La lutte contre les discriminations a été inaugurée, en France, sous l’angle des « discriminations raciales » (le numéro vert mis en place en 1999, le « 114 », était par exemple dédié aux « victimes et témoins de discriminations raciales »). Le discours inaugural de la ministre de l’emploi se référait explicitement à « la couleur de la peau » et même au « racisme » dans l’entreprise, sonnant comme une rupture au plan symbolique, car jusque-là l’État français avait toujours été ambivalent sur ce point (refus officiel de nommer les rapports de race, mais contribution concrète et impensée à l’ethnicisation). L’arrivée de la HALDE, fin 2004, va légitimer un discours qui s’est peu à peu construit dans la politique de la ville : un élargissement à « tous les critères » prohibés. Si cela se comprend par l’approche légale du phénomène [23], cela signifie aussi un mouvement de déspécification de la discrimination ethnico-raciale, faisant f de l’histoire et du fonctionnement, à la fois singuliers et articulés, des rapports sociaux dits de « sexe », de « race », de « classe », ou autres. Le transfert du champ juridique (qui tend vers la protection équivalente des critères) au champ politique conduit en pratique à une logique de « marché », chacun choisissant les critères à travailler. Sont de fait privilégiés ceux qui semblent les moins polémiques. Ainsi, les organisations concernées bénéficiant à moindre frais d’une image progressiste labellisée par les pouvoirs publics. Ce que reconnaît la HALDE dans son rapport de 2008 : les accords d’entreprise sont « en majorité en faveur de la place des personnes handicapées (62 accords) et de l’égalité professionnelle (56 accords). L’âge fait plus rarement l’objet d’accords et n’est cité que par 12% des entreprises ». La disparition de la question raciale n’a fait l’objet d’aucun commentaire, si ce n’est que l’institution « préconise une politique globale de prévention »...

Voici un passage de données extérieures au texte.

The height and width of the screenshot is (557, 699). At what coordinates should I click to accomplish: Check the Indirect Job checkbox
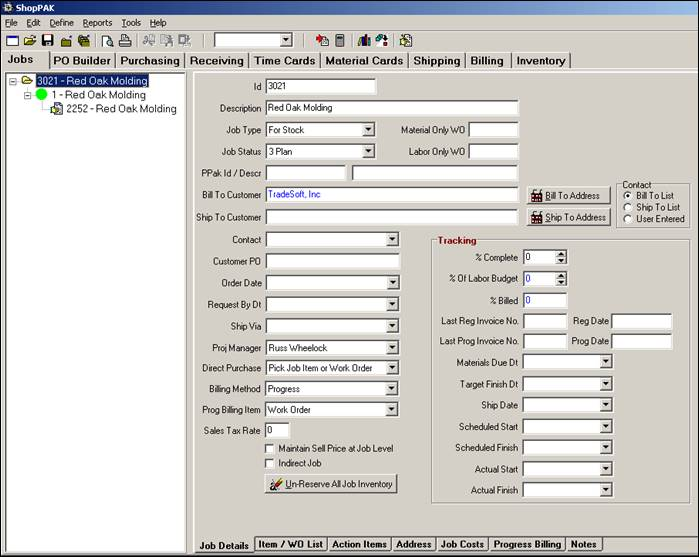(x=270, y=463)
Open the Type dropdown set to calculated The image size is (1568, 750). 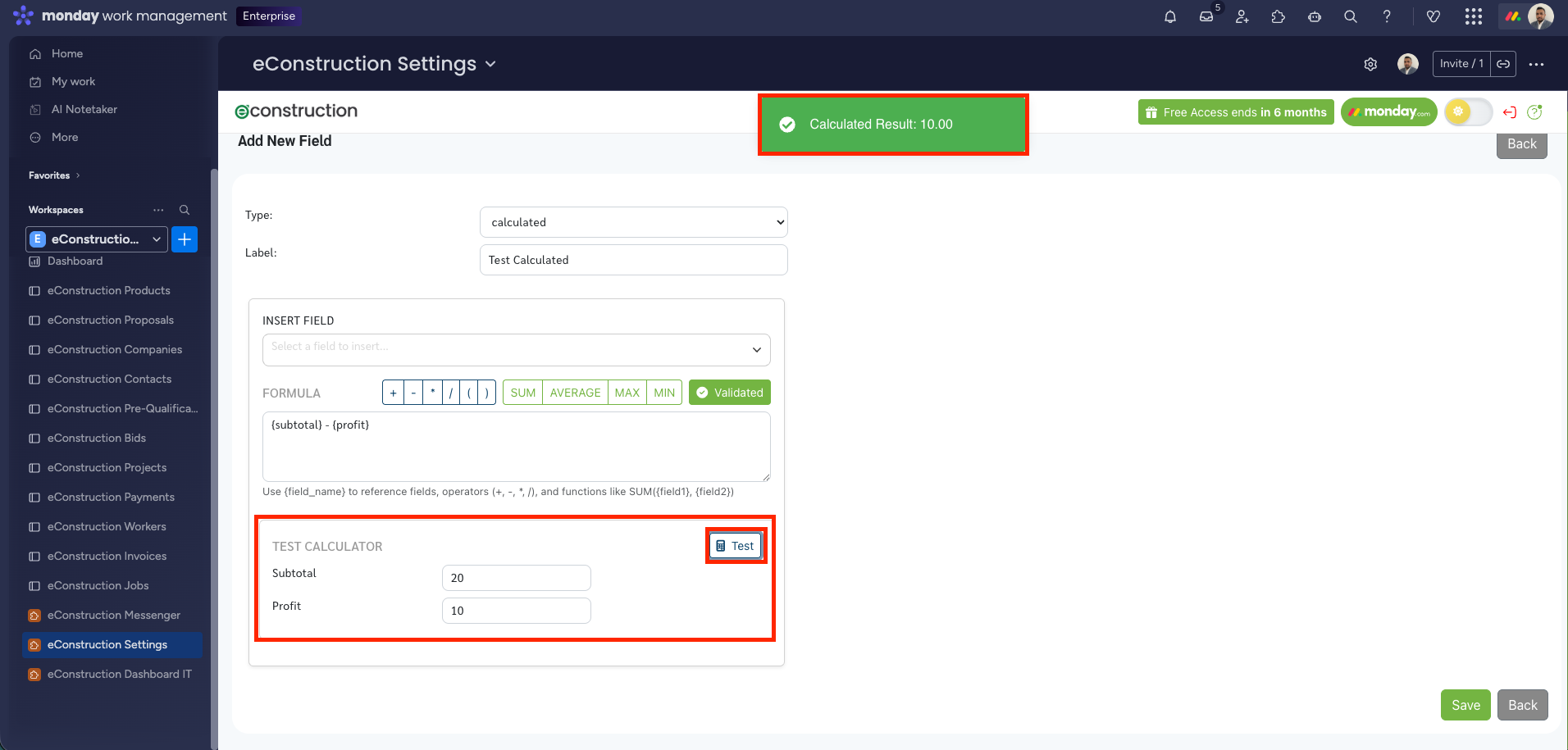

Une rupture de référentiel : retour en force de l’intégration et passage à la diversité

Très tôt déjà, l’histoire de la lutte contre les discriminations en France a pu donner l’impression de n’avoir été qu’une parenthèse. En 2004, un premier bilan faisait ressortir que l’action a été plus symbolique que pratique, dans le domaine de l’emploi : « Au-delà des chartes et déclarations formelles, les partenaires sociaux, notamment le patronat, se sont peu impliqués sur ce sujet et le déni reste encore très fort » (Aubert et Boubaker, 2004, p.8). Quant à l’Education nationale, on est plus encore dans une « non-lutte » contre les discriminations, comme le dit Françoise Lorcerie (2003) : la relance des CODAC, en 2001, confie aux Inspecteurs d’académie une vice-présidence de ces commissions, « afin de favoriser une mobilisation accrue des services de l’éducation nationale » [24] qui n’a jusque-là pas été au rendez-vous. Il faut attendre 2008 pour que la circulaire de rentrée pose formellement l’action contre les discriminations comme priorité – et encore le fait-elle dans des termes qui brouillent le référentiel politique (racisme, citoyenneté, intégration...) et visent les élèves plus qu’ils n’incitent à regarder réflexivement l’institution. Le rapport de 2010 portant en principe sur « Les discriminations à l’école » le confirme, en s’attachant principalement aux comportements des élèves. Il parle de « dérives identitaires » et de « harcèlement entre élèves » bien plus qu’il n’interroge la politique, les pratiques, le fonctionnement et les normes de l’institution.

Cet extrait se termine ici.